* _WORK REQUIRED_: Print the data exactly as it is given, please.

--- DATASET EXCERPTS Enclosed Below ---

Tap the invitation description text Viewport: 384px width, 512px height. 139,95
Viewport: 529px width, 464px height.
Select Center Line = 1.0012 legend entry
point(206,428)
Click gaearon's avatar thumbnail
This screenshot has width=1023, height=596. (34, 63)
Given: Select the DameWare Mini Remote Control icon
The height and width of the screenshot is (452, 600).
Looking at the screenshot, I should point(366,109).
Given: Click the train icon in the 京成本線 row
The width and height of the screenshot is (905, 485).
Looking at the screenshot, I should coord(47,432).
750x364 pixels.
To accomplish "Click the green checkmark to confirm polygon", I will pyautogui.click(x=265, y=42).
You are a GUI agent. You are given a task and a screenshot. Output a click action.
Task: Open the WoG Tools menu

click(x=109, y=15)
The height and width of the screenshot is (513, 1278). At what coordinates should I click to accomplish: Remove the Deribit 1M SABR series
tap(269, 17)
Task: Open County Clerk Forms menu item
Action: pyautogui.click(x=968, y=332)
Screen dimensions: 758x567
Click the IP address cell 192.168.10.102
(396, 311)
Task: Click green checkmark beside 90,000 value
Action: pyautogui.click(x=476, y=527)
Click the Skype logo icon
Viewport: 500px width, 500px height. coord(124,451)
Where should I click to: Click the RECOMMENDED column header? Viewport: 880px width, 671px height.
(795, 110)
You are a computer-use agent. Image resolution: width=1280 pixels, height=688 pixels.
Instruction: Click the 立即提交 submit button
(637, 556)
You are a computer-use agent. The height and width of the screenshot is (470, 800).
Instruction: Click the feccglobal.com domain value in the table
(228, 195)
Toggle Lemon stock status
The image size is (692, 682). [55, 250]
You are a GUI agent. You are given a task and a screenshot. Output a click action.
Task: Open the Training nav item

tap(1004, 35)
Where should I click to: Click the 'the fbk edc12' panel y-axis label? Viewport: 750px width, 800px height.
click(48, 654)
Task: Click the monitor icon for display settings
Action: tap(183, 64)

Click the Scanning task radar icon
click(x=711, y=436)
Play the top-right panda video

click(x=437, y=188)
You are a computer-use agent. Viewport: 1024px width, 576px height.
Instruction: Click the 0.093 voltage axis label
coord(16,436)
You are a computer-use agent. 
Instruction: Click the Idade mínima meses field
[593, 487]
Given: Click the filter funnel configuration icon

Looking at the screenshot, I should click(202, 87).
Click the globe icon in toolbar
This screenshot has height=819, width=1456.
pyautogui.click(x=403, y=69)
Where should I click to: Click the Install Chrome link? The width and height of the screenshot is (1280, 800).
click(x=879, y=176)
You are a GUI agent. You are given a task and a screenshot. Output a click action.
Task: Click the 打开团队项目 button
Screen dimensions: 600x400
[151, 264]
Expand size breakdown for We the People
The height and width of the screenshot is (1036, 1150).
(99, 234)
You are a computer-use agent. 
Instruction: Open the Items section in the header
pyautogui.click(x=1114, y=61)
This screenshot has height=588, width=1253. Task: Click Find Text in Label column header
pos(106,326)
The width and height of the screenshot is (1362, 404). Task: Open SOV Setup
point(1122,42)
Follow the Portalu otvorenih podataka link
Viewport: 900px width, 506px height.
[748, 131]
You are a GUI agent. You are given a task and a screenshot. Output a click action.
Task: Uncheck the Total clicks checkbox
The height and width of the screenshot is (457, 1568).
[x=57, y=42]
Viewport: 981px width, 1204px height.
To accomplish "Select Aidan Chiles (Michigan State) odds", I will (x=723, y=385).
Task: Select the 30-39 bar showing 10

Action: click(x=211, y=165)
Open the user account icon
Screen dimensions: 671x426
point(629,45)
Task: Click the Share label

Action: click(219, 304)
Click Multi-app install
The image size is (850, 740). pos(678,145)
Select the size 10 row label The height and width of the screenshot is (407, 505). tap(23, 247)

--- End of Enclosed DATASET EXCERPTS ---

* _RESULT BELOW_:
Tap the invitation description text Viewport: 384px width, 512px height. 139,95
Viewport: 529px width, 464px height.
Select Center Line = 1.0012 legend entry
point(206,428)
Click gaearon's avatar thumbnail
This screenshot has width=1023, height=596. (34, 63)
Given: Select the DameWare Mini Remote Control icon
The height and width of the screenshot is (452, 600).
Looking at the screenshot, I should point(366,109).
Given: Click the train icon in the 京成本線 row
The width and height of the screenshot is (905, 485).
Looking at the screenshot, I should coord(47,432).
750x364 pixels.
To accomplish "Click the green checkmark to confirm polygon", I will pyautogui.click(x=265, y=42).
You are a GUI agent. You are given a task and a screenshot. Output a click action.
Task: Open the WoG Tools menu

click(x=109, y=15)
The height and width of the screenshot is (513, 1278). At what coordinates should I click to accomplish: Remove the Deribit 1M SABR series
tap(269, 17)
Task: Open County Clerk Forms menu item
Action: pyautogui.click(x=968, y=332)
Screen dimensions: 758x567
Click the IP address cell 192.168.10.102
(396, 311)
Task: Click green checkmark beside 90,000 value
Action: pyautogui.click(x=476, y=527)
Click the Skype logo icon
Viewport: 500px width, 500px height. coord(124,451)
Where should I click to: Click the RECOMMENDED column header? Viewport: 880px width, 671px height.
(795, 110)
You are a computer-use agent. Image resolution: width=1280 pixels, height=688 pixels.
Instruction: Click the 立即提交 submit button
(637, 556)
You are a computer-use agent. The height and width of the screenshot is (470, 800).
Instruction: Click the feccglobal.com domain value in the table
(228, 195)
Toggle Lemon stock status
The image size is (692, 682). [55, 250]
You are a GUI agent. You are given a task and a screenshot. Output a click action.
Task: Open the Training nav item

tap(1004, 35)
Where should I click to: Click the 'the fbk edc12' panel y-axis label? Viewport: 750px width, 800px height.
click(48, 654)
Task: Click the monitor icon for display settings
Action: tap(183, 64)

Click the Scanning task radar icon
click(x=711, y=436)
Play the top-right panda video

click(x=437, y=188)
You are a computer-use agent. Viewport: 1024px width, 576px height.
Instruction: Click the 0.093 voltage axis label
coord(16,436)
You are a computer-use agent. 
Instruction: Click the Idade mínima meses field
[593, 487]
Given: Click the filter funnel configuration icon

Looking at the screenshot, I should click(202, 87).
Click the globe icon in toolbar
This screenshot has height=819, width=1456.
pyautogui.click(x=403, y=69)
Where should I click to: Click the Install Chrome link? The width and height of the screenshot is (1280, 800).
click(x=879, y=176)
You are a GUI agent. You are given a task and a screenshot. Output a click action.
Task: Click the 打开团队项目 button
Screen dimensions: 600x400
[151, 264]
Expand size breakdown for We the People
The height and width of the screenshot is (1036, 1150).
(99, 234)
You are a computer-use agent. 
Instruction: Open the Items section in the header
pyautogui.click(x=1114, y=61)
This screenshot has height=588, width=1253. Task: Click Find Text in Label column header
pos(106,326)
The width and height of the screenshot is (1362, 404). Task: Open SOV Setup
point(1122,42)
Follow the Portalu otvorenih podataka link
Viewport: 900px width, 506px height.
[748, 131]
You are a GUI agent. You are given a task and a screenshot. Output a click action.
Task: Uncheck the Total clicks checkbox
The height and width of the screenshot is (457, 1568).
[x=57, y=42]
Viewport: 981px width, 1204px height.
To accomplish "Select Aidan Chiles (Michigan State) odds", I will (x=723, y=385).
Task: Select the 30-39 bar showing 10

Action: click(x=211, y=165)
Open the user account icon
Screen dimensions: 671x426
point(629,45)
Task: Click the Share label

Action: click(219, 304)
Click Multi-app install
The image size is (850, 740). pos(678,145)
Select the size 10 row label The height and width of the screenshot is (407, 505). tap(23, 247)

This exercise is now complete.